SELECTED EXCERPT —

:::::

Terrace Health and Rehabilitation Center celebrated the opening of its new dialysis suite on Wednesday.
“We want to ascend to a new level,” Executive Director Barry Audain said in an interview. “We don’t want to just be going through the motions here. We want people to know that this is a destination not only for staff, but also for residents and family members to find trust and value in what we do here on a day-to-day basis.”
Audain said the dialysis suite, which has been in the works for about a year, is a “step in the right direction” in Terrace’s mission to satisfy every one of the community’s needs.
Millennial Healthcare took on Terrace Health and Rehabilitation Center three years ago, and the center has been going through rebranding since then. In addition to adopting the color green, this means expanding the center’s care.
Terrace already offers inpatient and outpatient comprehensive rehabilitation services, but Audain said there is more to come, including a cardiology program and partnerships with local hospitals to fill their needs in discharge planning.
“This outcome is just incredible,” Millenial CEO Rob Manela said in a speech. “I am super excited for what we have… to offer.”
Manela said skilled nursing units – to which hospital patients are often sent after they are discharged – are turning into mini-hospitals, and Terrace needs to be adaptive and creative to keep supporting the community and its hospitals.
Mary Lassiter, Dialyze Direct’s care coordinator for the area, said the facility is open and welcoming, and should be a smoother process for Terrace patients than an outpatient facility.
Terrace’s facility will require dialysis five times a week, instead of an outpatient facility’s typical three times, but Lassiter said the sessions will be two hours and 50 minutes long, instead of four or five hours. She said this method puts less strain on the patients’ hearts, and patients usually recover within an hour, while longer dialysis sessions can leave them exhausted for the day.
Lassiter also noted that patients will not have to travel through Florida’s heat, or miss meals to make their appointments, as they often do with outpatient care.
“I think their quality of life is better, ultimately,” Lassiter said. “It’s just not so interrupted, and it’s just easier on them.”

:::::

Entries taken from a collection —

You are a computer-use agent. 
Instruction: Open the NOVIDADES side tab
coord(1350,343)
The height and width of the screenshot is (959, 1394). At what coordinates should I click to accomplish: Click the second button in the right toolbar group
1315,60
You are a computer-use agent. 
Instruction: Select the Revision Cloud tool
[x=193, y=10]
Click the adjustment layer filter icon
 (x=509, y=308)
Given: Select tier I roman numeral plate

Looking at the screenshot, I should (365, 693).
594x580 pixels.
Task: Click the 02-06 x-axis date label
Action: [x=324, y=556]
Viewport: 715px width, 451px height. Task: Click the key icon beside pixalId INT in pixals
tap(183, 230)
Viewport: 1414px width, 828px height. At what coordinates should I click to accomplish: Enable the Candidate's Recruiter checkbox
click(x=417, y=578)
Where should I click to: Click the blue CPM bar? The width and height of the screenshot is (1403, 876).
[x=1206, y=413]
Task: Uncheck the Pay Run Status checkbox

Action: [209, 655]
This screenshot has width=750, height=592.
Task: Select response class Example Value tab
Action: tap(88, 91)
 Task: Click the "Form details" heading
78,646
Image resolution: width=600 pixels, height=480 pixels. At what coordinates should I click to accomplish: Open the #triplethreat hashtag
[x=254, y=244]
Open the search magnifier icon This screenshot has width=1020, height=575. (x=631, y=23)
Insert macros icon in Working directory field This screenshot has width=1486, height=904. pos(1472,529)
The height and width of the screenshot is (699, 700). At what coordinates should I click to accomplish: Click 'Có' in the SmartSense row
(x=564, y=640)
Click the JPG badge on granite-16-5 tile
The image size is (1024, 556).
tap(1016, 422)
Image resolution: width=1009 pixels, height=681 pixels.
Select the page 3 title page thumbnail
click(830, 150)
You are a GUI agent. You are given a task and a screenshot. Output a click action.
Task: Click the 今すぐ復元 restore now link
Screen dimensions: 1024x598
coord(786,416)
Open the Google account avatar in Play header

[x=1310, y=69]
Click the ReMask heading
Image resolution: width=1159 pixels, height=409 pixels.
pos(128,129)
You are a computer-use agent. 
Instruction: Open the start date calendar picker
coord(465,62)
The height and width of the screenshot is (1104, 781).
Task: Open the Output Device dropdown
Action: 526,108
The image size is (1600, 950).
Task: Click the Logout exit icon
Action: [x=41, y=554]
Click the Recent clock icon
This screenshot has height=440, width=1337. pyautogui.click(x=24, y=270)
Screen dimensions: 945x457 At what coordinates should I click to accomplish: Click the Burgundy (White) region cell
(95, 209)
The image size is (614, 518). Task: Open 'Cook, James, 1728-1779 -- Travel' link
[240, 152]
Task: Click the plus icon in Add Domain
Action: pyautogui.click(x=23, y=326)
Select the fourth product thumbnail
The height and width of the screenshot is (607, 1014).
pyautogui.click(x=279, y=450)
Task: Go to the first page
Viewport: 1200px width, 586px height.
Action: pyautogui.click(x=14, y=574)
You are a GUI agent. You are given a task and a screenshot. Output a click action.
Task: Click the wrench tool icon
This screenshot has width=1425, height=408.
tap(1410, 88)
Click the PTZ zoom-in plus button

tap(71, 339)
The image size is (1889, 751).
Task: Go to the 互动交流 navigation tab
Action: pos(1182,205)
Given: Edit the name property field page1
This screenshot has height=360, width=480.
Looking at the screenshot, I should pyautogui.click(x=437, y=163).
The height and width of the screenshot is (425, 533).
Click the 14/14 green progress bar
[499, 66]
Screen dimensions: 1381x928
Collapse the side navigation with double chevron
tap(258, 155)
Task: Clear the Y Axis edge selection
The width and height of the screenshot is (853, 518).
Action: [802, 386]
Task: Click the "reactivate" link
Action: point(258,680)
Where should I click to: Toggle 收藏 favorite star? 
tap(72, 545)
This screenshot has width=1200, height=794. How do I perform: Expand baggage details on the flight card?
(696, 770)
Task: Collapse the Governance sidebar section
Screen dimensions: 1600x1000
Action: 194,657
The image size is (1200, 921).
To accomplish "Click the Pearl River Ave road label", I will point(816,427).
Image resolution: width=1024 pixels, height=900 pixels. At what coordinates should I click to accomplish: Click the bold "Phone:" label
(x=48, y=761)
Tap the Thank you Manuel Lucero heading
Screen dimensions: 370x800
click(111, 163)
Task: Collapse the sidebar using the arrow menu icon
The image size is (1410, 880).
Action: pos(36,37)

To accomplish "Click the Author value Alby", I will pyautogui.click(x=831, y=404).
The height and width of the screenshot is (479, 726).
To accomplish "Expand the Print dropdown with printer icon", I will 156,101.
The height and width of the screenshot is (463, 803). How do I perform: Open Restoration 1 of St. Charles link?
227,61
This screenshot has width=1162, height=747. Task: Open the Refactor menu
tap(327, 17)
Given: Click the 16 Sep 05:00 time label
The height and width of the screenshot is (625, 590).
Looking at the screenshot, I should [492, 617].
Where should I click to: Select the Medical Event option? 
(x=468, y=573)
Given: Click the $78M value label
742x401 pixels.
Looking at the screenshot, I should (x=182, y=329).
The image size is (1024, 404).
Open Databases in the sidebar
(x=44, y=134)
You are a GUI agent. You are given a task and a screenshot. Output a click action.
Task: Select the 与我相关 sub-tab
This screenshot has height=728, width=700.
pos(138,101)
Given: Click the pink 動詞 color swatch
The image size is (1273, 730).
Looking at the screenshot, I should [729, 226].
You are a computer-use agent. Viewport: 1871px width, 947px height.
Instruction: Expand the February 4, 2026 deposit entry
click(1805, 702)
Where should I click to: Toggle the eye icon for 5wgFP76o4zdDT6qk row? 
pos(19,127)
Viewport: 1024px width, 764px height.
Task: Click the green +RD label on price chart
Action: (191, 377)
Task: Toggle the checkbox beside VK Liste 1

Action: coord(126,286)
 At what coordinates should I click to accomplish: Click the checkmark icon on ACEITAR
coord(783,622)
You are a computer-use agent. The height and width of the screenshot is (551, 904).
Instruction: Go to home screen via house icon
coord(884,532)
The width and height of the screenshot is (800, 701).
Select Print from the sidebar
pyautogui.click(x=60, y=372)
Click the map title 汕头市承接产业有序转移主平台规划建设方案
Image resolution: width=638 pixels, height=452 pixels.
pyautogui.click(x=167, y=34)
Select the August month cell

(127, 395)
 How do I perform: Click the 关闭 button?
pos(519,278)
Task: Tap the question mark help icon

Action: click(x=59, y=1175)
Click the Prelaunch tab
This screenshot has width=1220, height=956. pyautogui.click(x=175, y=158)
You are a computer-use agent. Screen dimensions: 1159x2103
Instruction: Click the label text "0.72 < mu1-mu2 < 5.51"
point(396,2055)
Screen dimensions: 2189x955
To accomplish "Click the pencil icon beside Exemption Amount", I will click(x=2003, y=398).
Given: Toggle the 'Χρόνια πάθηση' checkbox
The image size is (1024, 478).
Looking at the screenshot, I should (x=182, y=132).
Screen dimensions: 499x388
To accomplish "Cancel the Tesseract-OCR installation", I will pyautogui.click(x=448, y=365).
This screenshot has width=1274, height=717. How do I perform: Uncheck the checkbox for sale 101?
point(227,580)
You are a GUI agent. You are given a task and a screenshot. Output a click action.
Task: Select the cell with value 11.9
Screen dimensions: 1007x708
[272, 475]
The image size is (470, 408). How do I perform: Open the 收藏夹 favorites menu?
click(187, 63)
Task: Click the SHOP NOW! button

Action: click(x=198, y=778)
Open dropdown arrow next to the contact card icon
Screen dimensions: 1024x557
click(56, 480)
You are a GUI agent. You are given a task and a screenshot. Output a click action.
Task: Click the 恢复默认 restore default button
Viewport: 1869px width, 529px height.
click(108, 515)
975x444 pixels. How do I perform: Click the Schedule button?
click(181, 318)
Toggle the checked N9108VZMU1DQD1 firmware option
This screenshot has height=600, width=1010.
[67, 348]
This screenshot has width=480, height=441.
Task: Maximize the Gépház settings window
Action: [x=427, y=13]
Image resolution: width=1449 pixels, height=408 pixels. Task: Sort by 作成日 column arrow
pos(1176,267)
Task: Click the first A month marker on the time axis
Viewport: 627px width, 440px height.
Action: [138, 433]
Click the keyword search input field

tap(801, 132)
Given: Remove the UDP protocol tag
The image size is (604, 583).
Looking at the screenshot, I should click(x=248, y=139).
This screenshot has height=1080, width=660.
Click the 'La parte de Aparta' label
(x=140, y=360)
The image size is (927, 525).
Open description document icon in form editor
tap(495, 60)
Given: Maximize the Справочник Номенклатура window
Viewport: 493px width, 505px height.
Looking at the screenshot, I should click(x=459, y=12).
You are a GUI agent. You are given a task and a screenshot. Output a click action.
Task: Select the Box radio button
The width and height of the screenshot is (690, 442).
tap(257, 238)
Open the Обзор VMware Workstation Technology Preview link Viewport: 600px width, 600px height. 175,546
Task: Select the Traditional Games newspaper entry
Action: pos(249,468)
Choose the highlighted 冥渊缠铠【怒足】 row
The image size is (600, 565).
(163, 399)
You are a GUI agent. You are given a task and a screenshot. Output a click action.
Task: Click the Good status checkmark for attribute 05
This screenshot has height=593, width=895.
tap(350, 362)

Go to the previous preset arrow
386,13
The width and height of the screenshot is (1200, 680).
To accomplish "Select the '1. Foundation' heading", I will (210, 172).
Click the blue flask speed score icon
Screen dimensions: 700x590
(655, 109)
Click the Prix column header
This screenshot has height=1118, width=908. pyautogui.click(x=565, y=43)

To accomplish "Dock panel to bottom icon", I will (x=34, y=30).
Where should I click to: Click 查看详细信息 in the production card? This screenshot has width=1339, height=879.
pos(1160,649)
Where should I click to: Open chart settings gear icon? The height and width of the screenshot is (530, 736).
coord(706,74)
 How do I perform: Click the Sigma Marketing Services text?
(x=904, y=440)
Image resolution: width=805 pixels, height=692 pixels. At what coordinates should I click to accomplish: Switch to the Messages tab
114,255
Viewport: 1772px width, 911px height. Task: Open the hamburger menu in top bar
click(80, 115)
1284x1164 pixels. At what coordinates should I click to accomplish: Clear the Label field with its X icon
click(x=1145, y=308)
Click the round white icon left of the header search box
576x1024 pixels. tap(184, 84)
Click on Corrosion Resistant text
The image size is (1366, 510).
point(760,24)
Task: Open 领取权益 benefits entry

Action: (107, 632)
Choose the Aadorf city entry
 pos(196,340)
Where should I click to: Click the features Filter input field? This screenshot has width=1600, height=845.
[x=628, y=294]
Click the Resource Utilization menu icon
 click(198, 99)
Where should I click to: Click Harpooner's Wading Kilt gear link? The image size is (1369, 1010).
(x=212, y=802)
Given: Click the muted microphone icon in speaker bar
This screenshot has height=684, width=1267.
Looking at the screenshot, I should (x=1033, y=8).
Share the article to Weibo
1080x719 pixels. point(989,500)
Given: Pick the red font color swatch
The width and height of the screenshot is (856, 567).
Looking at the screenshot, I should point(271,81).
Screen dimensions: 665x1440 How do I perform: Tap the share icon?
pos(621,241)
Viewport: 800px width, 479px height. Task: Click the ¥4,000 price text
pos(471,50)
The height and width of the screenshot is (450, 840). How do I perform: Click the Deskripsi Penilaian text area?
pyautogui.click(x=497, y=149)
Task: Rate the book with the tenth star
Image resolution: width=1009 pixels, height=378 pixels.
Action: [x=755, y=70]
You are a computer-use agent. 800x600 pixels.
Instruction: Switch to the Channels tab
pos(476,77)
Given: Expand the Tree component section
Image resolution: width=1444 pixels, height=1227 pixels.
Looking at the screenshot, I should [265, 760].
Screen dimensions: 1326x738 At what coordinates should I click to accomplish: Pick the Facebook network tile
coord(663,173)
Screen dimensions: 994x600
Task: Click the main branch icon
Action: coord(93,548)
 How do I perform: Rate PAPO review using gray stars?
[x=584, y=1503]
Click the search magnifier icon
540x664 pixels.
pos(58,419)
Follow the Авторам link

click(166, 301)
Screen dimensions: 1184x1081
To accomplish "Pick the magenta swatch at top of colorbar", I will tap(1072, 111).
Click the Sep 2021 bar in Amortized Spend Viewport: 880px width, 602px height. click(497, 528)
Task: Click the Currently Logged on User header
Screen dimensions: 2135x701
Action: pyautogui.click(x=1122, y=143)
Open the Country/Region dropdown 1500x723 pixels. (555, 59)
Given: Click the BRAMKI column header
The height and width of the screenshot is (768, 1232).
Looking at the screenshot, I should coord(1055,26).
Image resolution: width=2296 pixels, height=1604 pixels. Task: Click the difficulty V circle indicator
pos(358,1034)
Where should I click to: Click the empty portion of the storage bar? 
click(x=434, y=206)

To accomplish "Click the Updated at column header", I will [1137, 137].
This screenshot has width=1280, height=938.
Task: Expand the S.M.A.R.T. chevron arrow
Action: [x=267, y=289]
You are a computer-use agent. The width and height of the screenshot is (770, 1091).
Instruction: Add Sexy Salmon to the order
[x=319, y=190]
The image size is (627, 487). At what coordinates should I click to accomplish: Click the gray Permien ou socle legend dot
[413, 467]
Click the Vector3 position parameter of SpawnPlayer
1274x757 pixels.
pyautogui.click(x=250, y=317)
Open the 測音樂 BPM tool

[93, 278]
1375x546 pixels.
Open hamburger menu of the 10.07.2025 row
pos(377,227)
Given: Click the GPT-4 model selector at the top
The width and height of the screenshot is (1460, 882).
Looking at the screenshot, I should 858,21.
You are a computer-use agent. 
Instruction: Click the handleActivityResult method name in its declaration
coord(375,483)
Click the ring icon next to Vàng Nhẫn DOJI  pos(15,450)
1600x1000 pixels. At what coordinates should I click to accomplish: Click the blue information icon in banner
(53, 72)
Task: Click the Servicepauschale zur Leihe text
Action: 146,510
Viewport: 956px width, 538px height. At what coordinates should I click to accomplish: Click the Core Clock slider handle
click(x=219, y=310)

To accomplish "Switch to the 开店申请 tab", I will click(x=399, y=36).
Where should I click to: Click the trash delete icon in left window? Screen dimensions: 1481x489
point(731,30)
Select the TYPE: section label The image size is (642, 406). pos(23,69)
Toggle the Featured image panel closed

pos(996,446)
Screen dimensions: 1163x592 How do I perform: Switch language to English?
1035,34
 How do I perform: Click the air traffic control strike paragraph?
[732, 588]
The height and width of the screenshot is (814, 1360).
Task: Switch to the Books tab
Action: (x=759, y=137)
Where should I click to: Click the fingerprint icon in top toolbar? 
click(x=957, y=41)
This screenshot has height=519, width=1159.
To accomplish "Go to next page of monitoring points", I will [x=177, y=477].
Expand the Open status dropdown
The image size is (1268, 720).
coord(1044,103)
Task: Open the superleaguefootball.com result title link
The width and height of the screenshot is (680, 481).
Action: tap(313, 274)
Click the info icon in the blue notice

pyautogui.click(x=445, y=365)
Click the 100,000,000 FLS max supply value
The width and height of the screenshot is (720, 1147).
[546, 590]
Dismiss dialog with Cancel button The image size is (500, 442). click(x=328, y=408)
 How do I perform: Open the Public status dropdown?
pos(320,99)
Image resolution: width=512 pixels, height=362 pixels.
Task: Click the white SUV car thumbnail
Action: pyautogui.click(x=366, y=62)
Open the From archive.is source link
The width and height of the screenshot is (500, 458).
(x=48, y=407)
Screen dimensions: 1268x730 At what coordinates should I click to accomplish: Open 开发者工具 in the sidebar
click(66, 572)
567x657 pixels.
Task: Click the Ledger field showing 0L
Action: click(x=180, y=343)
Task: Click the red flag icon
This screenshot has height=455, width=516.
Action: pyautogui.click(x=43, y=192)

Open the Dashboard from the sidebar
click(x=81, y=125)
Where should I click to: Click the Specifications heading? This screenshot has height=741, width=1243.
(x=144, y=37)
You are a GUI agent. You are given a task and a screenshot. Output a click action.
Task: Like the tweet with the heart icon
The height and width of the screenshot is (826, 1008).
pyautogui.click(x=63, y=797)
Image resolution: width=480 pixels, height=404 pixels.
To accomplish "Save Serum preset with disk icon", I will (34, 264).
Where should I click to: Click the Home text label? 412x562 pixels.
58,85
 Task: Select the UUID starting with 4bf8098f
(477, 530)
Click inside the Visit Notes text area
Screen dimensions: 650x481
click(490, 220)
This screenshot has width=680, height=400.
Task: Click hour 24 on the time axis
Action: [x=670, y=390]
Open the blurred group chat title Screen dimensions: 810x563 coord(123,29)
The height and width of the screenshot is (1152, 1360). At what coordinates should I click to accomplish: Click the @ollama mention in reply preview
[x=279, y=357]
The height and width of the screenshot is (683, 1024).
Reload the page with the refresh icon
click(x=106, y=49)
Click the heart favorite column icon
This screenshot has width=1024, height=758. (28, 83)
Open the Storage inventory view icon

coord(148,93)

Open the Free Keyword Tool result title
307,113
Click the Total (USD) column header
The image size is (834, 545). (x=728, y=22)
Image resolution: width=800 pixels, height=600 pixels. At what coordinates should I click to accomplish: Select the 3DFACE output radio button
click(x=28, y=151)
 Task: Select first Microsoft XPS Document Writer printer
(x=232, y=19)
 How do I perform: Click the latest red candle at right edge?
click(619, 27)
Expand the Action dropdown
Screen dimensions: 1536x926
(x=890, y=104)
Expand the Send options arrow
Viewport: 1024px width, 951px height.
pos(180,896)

:::::

SET OF TASKS —
1. Reproduce the passage of the article on the dialysis suite between "Terrace’s facility will" and "with outpatient care.", inclusive.
2. In the article on the dialysis suite, how long will each dialysis session at Terrace last?

SOLUTIONS TO EACH TASK —
1.
Terrace’s facility will require dialysis five times a week, instead of an outpatient facility’s typical three times, but Lassiter said the sessions will be two hours and 50 minutes long, instead of four or five hours. She said this method puts less strain on the patients’ hearts, and patients usually recover within an hour, while longer dialysis sessions can leave them exhausted for the day.
Lassiter also noted that patients will not have to travel through Florida’s heat, or miss meals to make their appointments, as they often do with outpatient care.

2. Two hours and 50 minutes.